Felder: „In einem global hart umkämpften Markt wie der Lichtbranche ist es unabdingbar, kontinuierlich sämtliche Prozesse, Geschäftsbereiche sowie Werke auf den Prüfstand zu stellen. Konzernweit werden wir uns daher weiter auf die Stärkung unserer Wettbewerbsfähigkeit fokussieren, um langfristig profitables Wachstum zu generieren.“

Wie das Unternehmen mitteilt, beträgt der Verlust über drei Quartale betrachtet 6,1 Mio. Euro, nach 1,7 Mio. Euro im Vorjahr. Der Gruppenumsatz in den ersten neun Monaten des Geschäftsjahres 2018/19 belief sich auf 863,8 Mio. Euro (-4,9 Prozent). Als Gründe für den Rückgang werden unter anderem ein intensiver Preiswettbewerb in der Beleuchtungsindustrie sowie deutlich weniger Umsätze in dem für Zumtobel wichtigsten Absatzmarkt Großbritannien genannt, wo um 14 Prozent weniger erlöst wurde.

Das um Sondereffekte bereinigte Gruppen-EBIT steigt in den ersten neun Monaten 2018/19 auf 23,9 Mio. Euro (nach 20,5 Mio. Euro). Die Vertriebs- und Verwaltungskosten sanken im Vergleich zum Vorjahr um 21,9 Mio. Euro (8 Prozent). Die aus den Restrukturierungsmaßnahmen – Personalreduktion im Management und die stufenweise Schließung der Produktion im burgenländischen Komponentenwerk in Jennersdorf – resultierenden negativen Sondereffekte betrugen in drei Quartalen 16,8 Mio. Euro.

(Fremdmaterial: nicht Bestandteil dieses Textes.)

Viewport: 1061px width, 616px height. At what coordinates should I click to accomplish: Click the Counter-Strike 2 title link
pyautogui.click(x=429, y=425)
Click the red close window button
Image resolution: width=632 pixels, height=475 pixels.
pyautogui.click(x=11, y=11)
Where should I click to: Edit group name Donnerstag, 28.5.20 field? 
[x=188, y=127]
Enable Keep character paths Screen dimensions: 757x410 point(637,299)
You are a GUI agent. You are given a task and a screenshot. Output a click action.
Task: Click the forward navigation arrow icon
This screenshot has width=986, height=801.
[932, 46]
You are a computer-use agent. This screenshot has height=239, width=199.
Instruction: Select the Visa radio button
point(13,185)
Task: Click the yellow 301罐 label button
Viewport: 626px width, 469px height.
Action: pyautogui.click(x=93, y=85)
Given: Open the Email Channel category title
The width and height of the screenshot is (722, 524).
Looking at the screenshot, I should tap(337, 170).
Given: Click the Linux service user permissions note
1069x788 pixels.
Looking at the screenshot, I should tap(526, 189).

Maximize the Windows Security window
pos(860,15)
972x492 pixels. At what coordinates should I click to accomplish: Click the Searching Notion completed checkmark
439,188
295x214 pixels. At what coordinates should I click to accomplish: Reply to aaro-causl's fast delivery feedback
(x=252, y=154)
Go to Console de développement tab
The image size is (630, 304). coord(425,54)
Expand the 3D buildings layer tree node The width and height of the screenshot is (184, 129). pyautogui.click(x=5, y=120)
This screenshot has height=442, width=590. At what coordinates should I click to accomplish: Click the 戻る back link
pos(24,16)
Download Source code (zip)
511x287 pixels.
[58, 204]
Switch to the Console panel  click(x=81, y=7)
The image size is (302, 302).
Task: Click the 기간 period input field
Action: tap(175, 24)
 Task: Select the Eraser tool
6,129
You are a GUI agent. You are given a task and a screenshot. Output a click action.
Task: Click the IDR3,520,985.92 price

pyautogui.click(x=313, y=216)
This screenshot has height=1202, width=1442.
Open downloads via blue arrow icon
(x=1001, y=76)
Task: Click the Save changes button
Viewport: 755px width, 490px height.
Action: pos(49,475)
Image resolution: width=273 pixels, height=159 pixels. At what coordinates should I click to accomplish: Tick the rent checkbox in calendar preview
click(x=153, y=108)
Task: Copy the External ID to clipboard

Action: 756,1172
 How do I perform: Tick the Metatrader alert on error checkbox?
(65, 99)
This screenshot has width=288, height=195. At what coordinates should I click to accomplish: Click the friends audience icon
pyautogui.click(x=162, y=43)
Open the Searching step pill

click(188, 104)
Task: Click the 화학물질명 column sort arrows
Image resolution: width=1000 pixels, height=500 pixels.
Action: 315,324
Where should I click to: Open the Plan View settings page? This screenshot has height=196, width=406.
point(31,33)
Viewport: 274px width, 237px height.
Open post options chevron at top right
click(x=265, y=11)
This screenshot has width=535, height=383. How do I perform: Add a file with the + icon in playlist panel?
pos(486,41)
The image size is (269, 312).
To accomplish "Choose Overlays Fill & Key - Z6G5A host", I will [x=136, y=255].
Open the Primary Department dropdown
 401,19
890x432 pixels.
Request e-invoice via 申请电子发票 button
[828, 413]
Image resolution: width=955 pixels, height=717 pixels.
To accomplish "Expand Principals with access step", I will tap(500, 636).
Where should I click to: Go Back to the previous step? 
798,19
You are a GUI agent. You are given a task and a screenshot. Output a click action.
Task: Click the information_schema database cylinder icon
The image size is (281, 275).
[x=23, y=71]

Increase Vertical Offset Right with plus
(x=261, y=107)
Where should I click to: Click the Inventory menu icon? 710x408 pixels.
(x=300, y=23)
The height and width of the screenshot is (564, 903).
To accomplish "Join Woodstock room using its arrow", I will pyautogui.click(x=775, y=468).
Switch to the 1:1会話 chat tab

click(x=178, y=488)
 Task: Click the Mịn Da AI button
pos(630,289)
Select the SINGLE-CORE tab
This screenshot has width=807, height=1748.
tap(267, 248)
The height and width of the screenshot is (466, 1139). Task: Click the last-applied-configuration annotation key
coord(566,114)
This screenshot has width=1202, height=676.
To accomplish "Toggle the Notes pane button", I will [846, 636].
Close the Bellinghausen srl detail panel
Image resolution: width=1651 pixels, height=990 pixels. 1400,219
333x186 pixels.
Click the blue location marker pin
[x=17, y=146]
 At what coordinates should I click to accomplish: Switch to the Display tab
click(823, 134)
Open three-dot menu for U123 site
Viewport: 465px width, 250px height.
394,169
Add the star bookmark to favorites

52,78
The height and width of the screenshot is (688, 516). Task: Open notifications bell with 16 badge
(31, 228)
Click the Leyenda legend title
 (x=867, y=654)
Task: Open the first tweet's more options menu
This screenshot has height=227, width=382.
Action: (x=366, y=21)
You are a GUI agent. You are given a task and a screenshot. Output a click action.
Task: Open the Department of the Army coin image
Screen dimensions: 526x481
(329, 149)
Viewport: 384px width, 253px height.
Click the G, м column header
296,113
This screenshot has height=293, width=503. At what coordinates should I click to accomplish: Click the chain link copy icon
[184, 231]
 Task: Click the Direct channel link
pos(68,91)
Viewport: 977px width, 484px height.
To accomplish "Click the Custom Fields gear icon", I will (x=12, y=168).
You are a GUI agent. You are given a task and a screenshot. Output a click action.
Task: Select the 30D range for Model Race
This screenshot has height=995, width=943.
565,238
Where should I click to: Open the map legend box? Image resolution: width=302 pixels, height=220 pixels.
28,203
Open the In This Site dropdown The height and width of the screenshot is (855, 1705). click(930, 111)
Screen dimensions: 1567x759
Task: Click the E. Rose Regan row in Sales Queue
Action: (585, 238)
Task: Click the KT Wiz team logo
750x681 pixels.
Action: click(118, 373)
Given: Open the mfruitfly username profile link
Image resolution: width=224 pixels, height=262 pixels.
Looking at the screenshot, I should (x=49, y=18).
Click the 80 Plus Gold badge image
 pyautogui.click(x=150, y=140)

Chinesische Fertigung wird runtergefahren

„Die Neuausrichtung der Zumtobel Group schreitet weiter voran. Wir haben in den ersten drei Quartalen eine Vielzahl an Maßnahmen ergriffen, um den Umsatz und das Ergebnis zu verbessern. Trotz eines verschärften globalen Wettbewerbs und in weiterer Folge Umsatzrückgängen konnten wir somit eine Verbesserung unserer Profitabilität erzielen“, kommentiert Zumtobel Group CEO Alfred Felder das Ergebnis.

Trotz der bereits durchgeführten Einsparmaßnahmen sei das Unternehmen aber noch nicht an einer kompetitiven Kostenbasis angelangt, so Felder weiter. Darum soll beispielsweise auch die Fertigung im chinesischen Leuchtenwerk Guangzhou bis Ende des Geschäftsjahres 2018/19 auf eine minimale Auslastung für die Fertigung von Kleinserien heruntergefahren werden.

Für das Gesamtjahr 2018/19 erwartet der Zumtobel-Vorstand beim bereinigten Gruppen-EBIT eine leichte Verbesserung gegenüber dem Vorjahr (GJ 2017/18: 19,7 Mio. Euro). Mittelfristig wird eine EBIT-Marge von rund 6 Prozent bis zum Geschäftsjahr 2020/2021 angepeilt.